→ Stated problem
In the forum thread about finding a rental in Ajijic, why does FHBOY at first offer his agent's details only by private message? Answer in one to three sentences.

→ Selected excerpt
***

# looking for rental



## neil and marcia duncan (Jul 22, 2011)

hi we are a retired couple from nova scotia looking for a rental in ajijic for jan 2012 thru apr 2012.small casita,studio or one bedroom would be great.
anybody got any rentals or leads?
thanks marcia and neil


----------



## sparks (Jun 17, 2007)

Try Chapala.com. They have a message board


----------



## m55vette (May 21, 2010)

You can also try VRBO, there are quite a few Ajijic rentals there with photos.


----------



## FHBOY (Jun 15, 2010)

m55vette said:


> You can also try VRBO, there are quite a few Ajijic rentals there with photos.


You could start with The Google - Rentals Ajijic - Long Term. I have an agent in the area we are using for a purchase. I would be happy to share their info if you would Private Message me (I do not use this public forum as I think it would violate the rules).


----------



## xabiaxica (Jun 23, 2009)

FHBOY said:


> You could start with The Google - Rentals Ajijic - Long Term. I have an agent in the area we are using for a purchase. I would be happy to share their info if you would Private Message me (I do not use this public forum as I think it would violate the rules).


recommendations of businesses you have used personally are always welcomed from _regular, long term members_ such as yourself

new - or indeed any- members who only post to push their own (or a 'friends' ) business/property_ would be _violating the rules


----------



## FHBOY (Jun 15, 2010)

*Rentals in Ajijic*

I didn't know much about the VRBO.com - but went there yesterday - what a great place to look for stuff.

The people I worked with (BTW he called me here in Baltimore yesterday from Ajijic) are Don & Linda Wright wrighteammexico.com Ajijic - Chapala - Real Estate Info Centre - Don Wright & Linda Wright Real Estate Team

I don't know if they can help you, but they have been very good with us.


----------

***

→ Raw data

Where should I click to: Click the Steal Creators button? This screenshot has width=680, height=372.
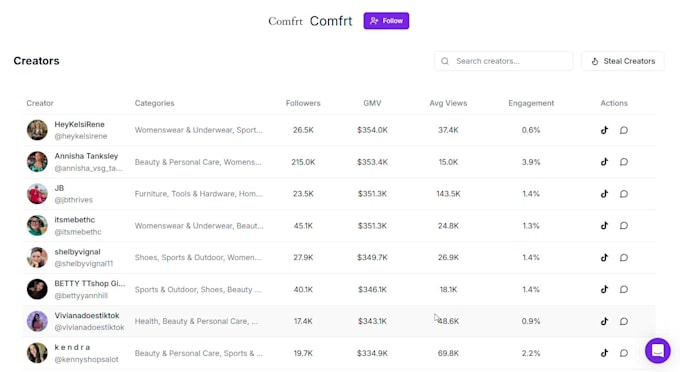(x=623, y=61)
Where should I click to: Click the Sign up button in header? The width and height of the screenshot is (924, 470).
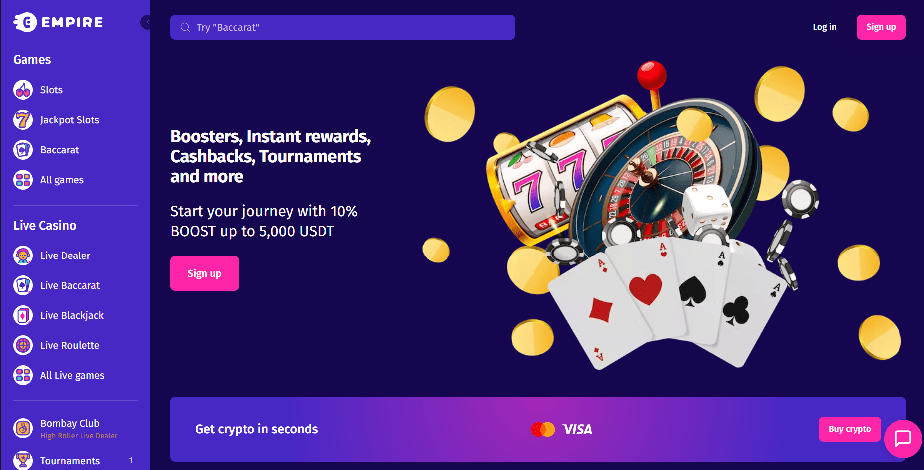[881, 27]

***

→ Exercise result
He thought that posting the agent's information in the public forum would violate the rules. So he offered to share the details of the agent he was using for a purchase in the area with anyone who sent him a private message.